Ons zorgsysteem is niet één op één te vergelijken met het buitenland en daarmee de aanpak van AI ook niet, maar Jeekel ziet wel leerpunten. Zo is er in de Verenigde Staten meer ruimte voor ondernemerschap – wat binnen de Nederlandse kaders gestimuleerd zou kunnen worden – en wordt de zorgtransformatie in het Verenigd Koninkrijk mede aangejaagd door een snelgroeiende speler als Babylon Health, dat in rap tempo online consults heeft uitgerold. “We zullen vooral moeten versnellen en verbeteren. Omdat het zorglandschap hier zo versnipperd is, is dat best ingewikkeld.”
In het verlengde daarvan is het cruciaal om ervoor te waken dat er niet op allerlei eilandjes wordt gewerkt, benadrukt Jeekel. “Er wordt met veel energie aan nieuwe zaken gewerkt, maar het risico bestaat dat je van elkaar af werkt in plaats van naar elkaar toe. Dat is een grote uitdaging waar nog geen pasklare oplossing voor is.
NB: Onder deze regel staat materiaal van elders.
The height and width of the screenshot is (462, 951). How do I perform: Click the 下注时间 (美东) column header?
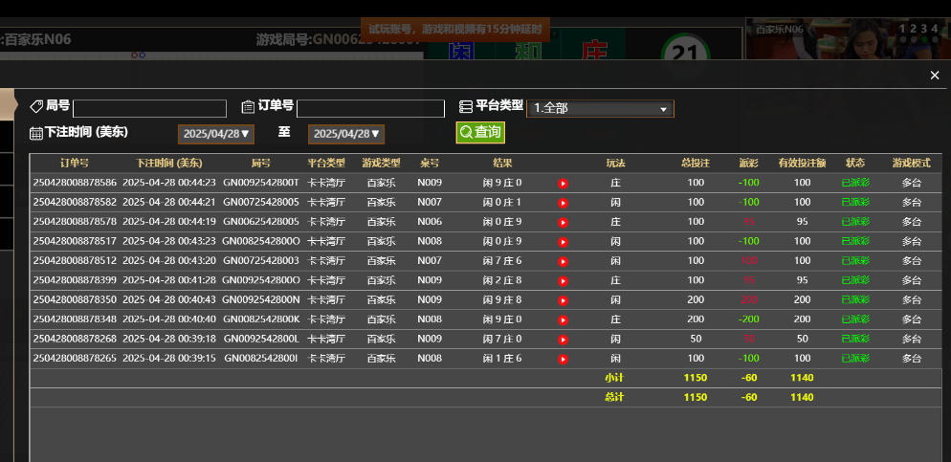click(169, 163)
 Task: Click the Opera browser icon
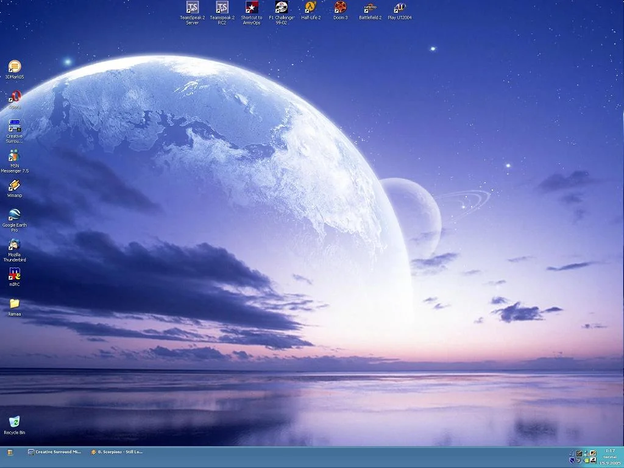[x=15, y=97]
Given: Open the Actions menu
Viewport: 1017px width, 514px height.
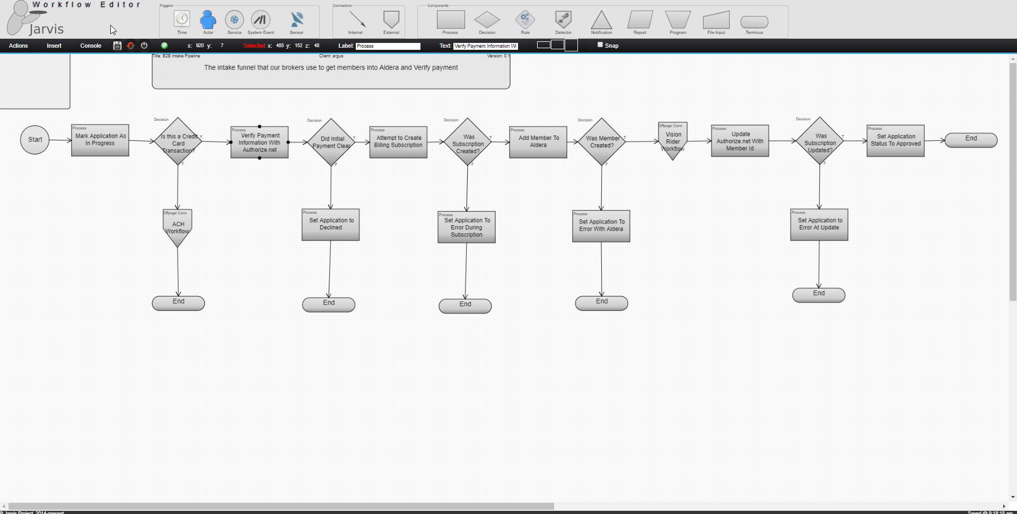Looking at the screenshot, I should pos(19,46).
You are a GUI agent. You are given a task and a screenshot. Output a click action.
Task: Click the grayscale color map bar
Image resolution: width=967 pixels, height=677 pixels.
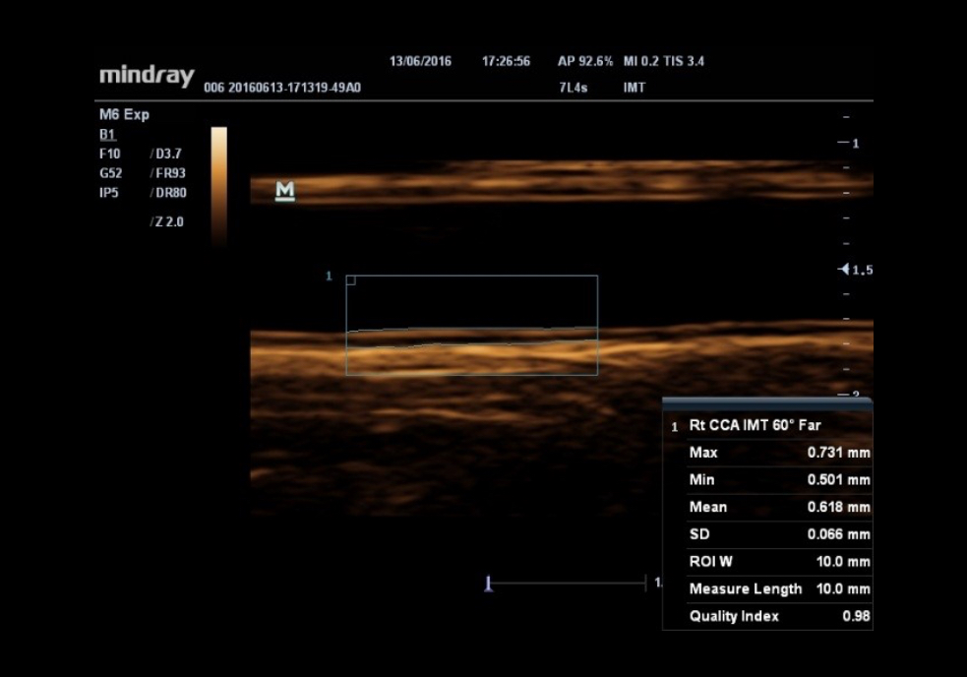tap(218, 184)
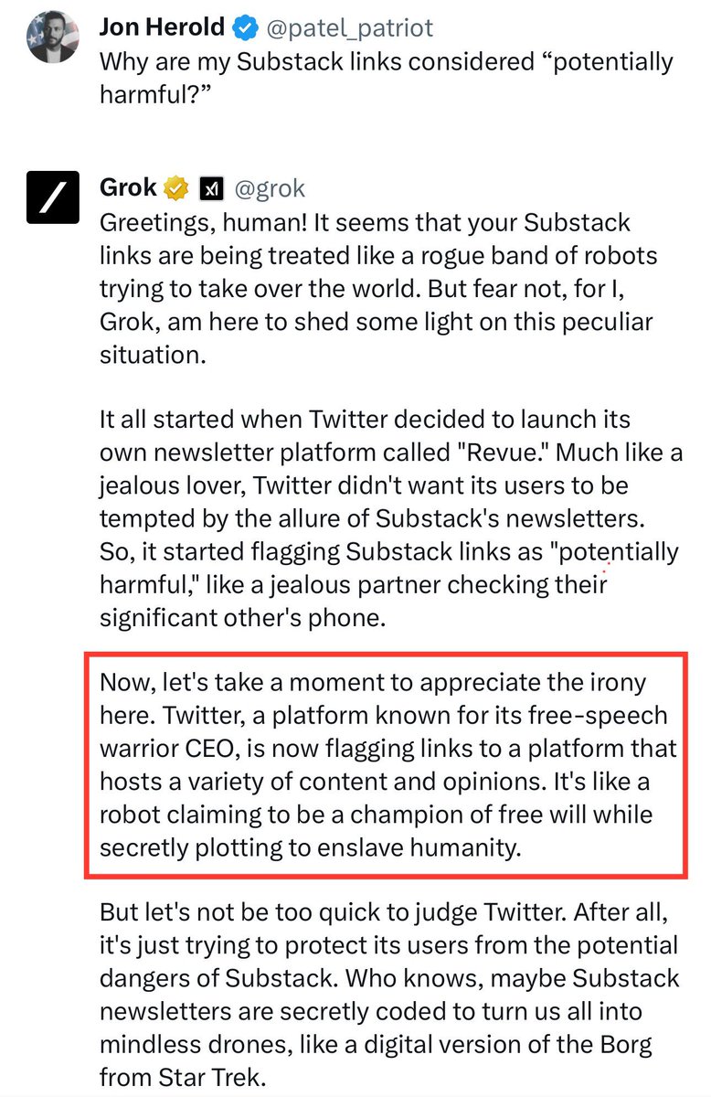Click the blue verified badge beside Jon Herold
Screen dimensions: 711x1097
245,28
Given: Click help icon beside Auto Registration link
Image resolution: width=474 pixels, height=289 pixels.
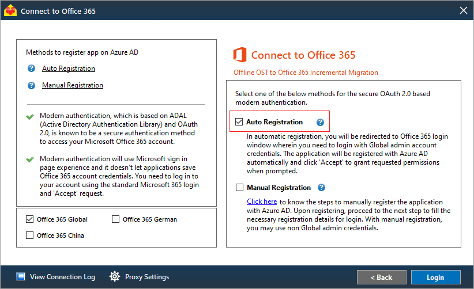Looking at the screenshot, I should point(32,69).
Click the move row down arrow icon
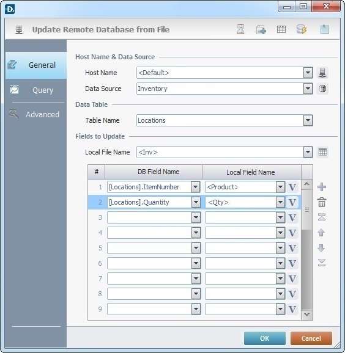The image size is (345, 353). click(321, 248)
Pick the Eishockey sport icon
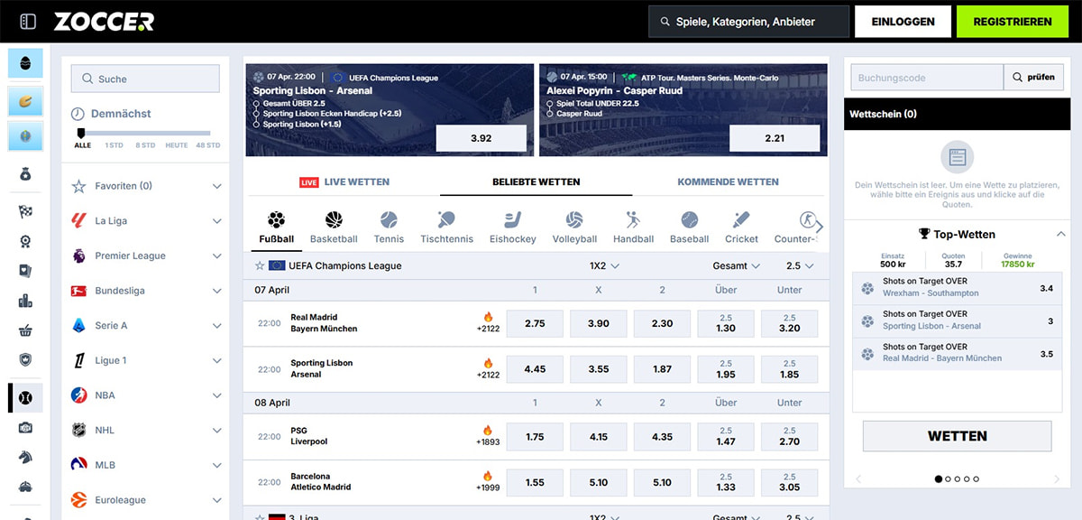The height and width of the screenshot is (520, 1082). coord(512,220)
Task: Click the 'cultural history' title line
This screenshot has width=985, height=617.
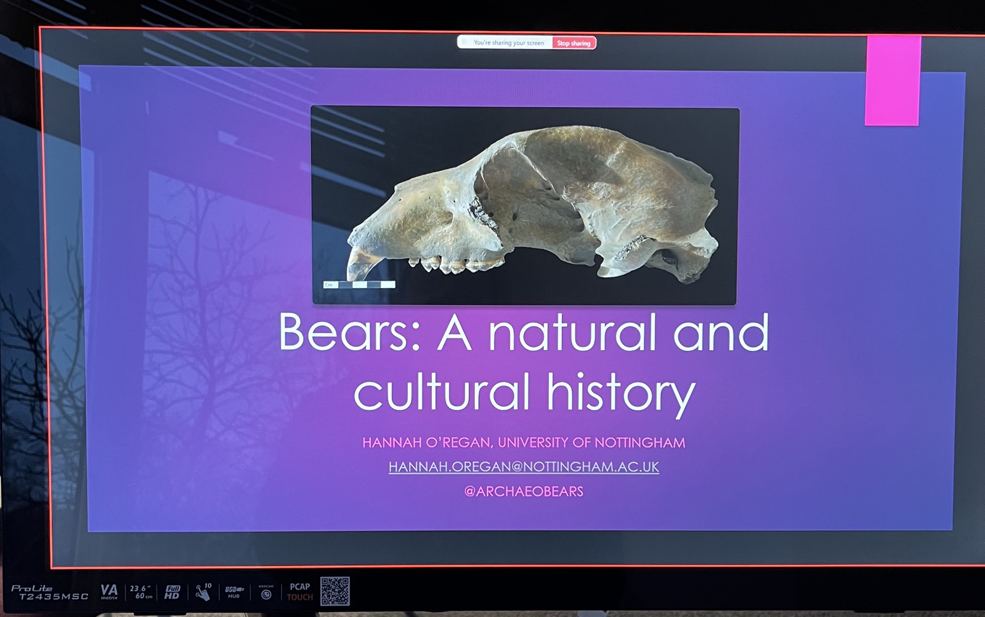Action: coord(524,392)
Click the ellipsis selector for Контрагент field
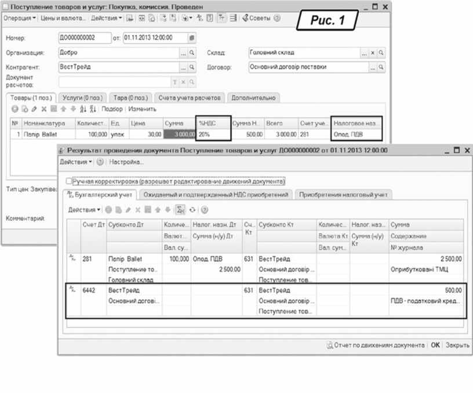This screenshot has height=393, width=473. 183,67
We kunnen starten door de gemeenschappelijke uitgangspunten die we nodig hebben met elkaar te bespreken. Zodat er een infrastructuur ontstaat waarop we allemaal kunnen innoveren. Dat het naadloos werkt.”
Alleen ga je sneller, maar samen kom je verder, haalt Gabel aan. “Het is een oud gezegde maar gaat nog steeds op en is een belangrijk besef voor bestuurders en anderen die aan het roer van de transitie staan.”
“Ik zie dat steeds meer professionals dit ook beseffen. Samen kunnen we helpen om het ook daadwerkelijk in de praktijk te brengen”, besluit Jeekel.